The -c option produces a combined diff.
The --cc option (two hyphens and two cs) produces a dense combined diff (occasionally called a "condensed combined diff", which makes the --cc spelling make sense, at least).

The combined diff options are tough to describe, but both have one key element that can make them useful with real merges, yet useless with stashes. Remember that a merge commit has two or more parents. A combined diff compares the merge commit's content against each parent's content. If the merge snapshot literally uses one of the parents' files, that file is omitted entirely from the combined diff output.

With a real merge, that means: the merge result just re-used one branch's file wholesale. Often, when inspecting merges, you don't care about this file: you only care about conflicts that had to be resolved, where the resulting file no longer matches either input parent. The -c and --cc options are designed to show you just these files.

But with a stash, the I commit often exactly matches either the C or W commit. If it does match the W commit, this will omit every file. If I matches C we're in better shape, but either way the -c and --cc options are going the wrong direction here.

Last, there's a handy special-purpose option, --first-parent. The main function of this flag is to alter how Git walks through a merge, to follow only the first parent. However, there's a secondary feature. Note that the action of this option has very recently been updated slightly so that git log --first-parent -p is now equivalent to git log --first-parent -m -p,³ but regardless of your Git vintage, you can write git log --first-parent -mp to invoke the secondary feature. Here, the m option "splits" the merge as usual, but the --first-parent combines with this action to diff only against the first parent (as well as walk only the first parent when using a regular graph walk).
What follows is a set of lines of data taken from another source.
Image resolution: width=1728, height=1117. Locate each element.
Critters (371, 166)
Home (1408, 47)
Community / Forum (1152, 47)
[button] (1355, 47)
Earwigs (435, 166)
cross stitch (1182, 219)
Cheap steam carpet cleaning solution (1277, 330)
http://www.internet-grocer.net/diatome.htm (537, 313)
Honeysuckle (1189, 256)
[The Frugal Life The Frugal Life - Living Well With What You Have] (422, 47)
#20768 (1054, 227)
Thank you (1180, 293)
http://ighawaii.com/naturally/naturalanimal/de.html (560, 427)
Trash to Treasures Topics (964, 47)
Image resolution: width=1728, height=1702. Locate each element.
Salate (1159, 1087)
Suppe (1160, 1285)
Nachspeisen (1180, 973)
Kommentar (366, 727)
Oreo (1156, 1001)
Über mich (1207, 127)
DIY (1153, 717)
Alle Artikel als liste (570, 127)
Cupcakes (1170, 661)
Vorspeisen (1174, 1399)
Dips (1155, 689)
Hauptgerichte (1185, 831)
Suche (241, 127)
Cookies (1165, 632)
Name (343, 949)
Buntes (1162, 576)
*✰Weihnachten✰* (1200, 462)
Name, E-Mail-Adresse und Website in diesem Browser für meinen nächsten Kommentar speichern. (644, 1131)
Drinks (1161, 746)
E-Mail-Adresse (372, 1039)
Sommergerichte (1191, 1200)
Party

³This feature is new in Git 2.29.0. To disable it, use git log -m -p --no-diff-merges.

Putting these together

What all this means in the end, for looking at stashes with git log -g, is that the -m option is necessary, so as to (a) enable the -p or --stat option and (b) make the resulting diff useful. The --first-parent option is advisable, because without it, even though Git is walking the reflogs rather than the commit graph, each stash would be shown as two (regular stash) or three (-u or -a stash) diffs.

If your Git version is 2.29 or later, you can use git log --first-parent -p -g stash: the -m is now implied. Or, regardless of Git vintage, you can use git log --first-parent -mpg, using the ability to combine single-letter flags.